[Provided data]

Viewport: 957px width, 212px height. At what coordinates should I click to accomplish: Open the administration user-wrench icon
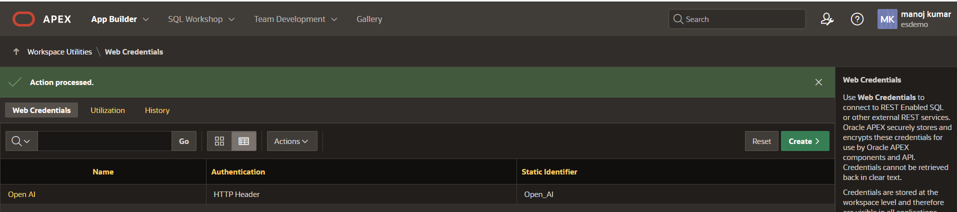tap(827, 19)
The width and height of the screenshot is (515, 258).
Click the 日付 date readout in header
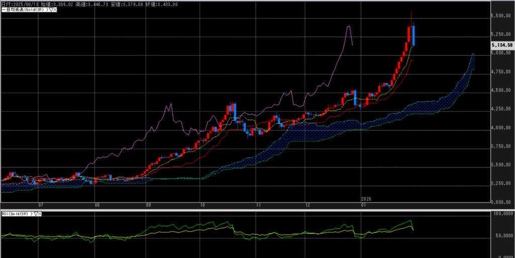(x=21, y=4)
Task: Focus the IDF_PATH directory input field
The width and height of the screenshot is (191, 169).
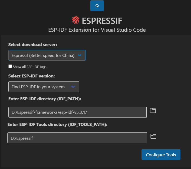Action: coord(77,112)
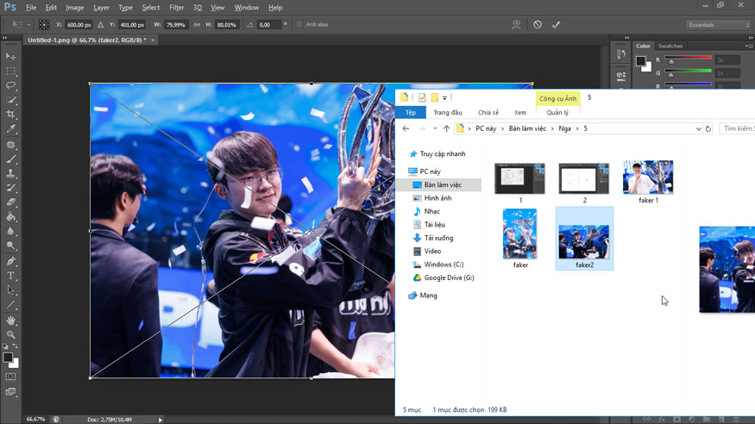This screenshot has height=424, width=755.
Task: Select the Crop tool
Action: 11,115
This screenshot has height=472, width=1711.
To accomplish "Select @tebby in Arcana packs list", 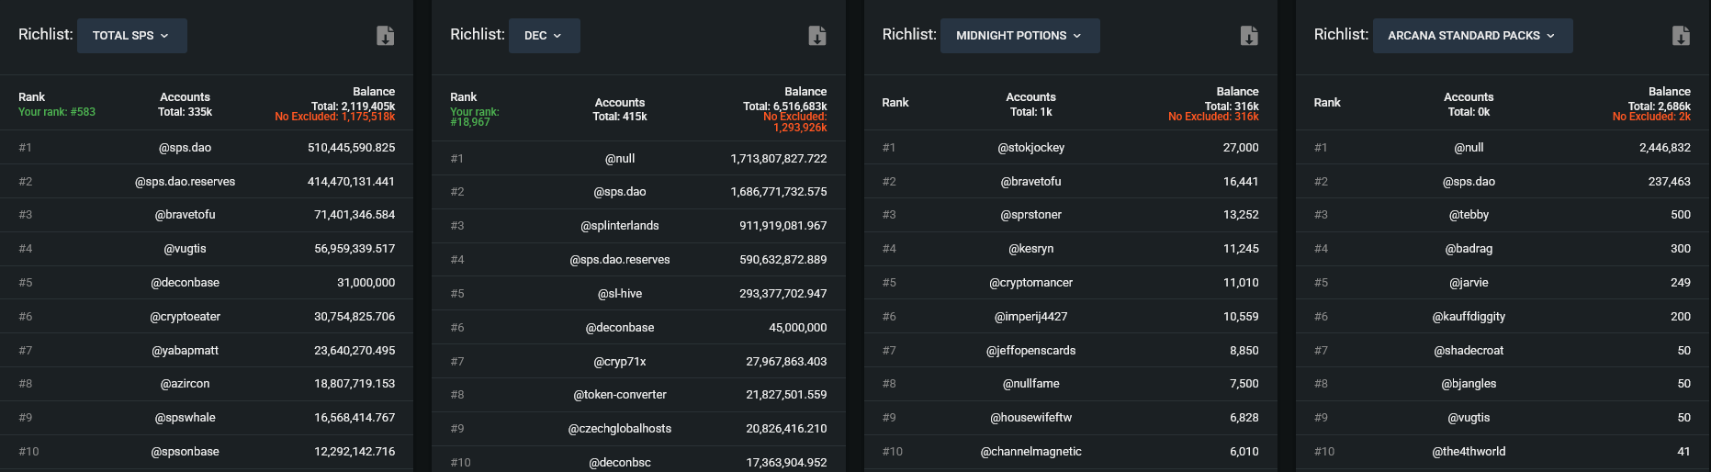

[/Provided data]

### What you are asked to do
With pictures omitted, reproduce exactly the lines from the line containing "The width and height of the screenshot is (191, 169)." through the end of the data above.

### Expected answer
The width and height of the screenshot is (191, 169).
Action: coord(77,112)
This screenshot has height=424, width=755.
Task: Select the Crop tool
Action: 11,115
This screenshot has height=472, width=1711.
To accomplish "Select @tebby in Arcana packs list", 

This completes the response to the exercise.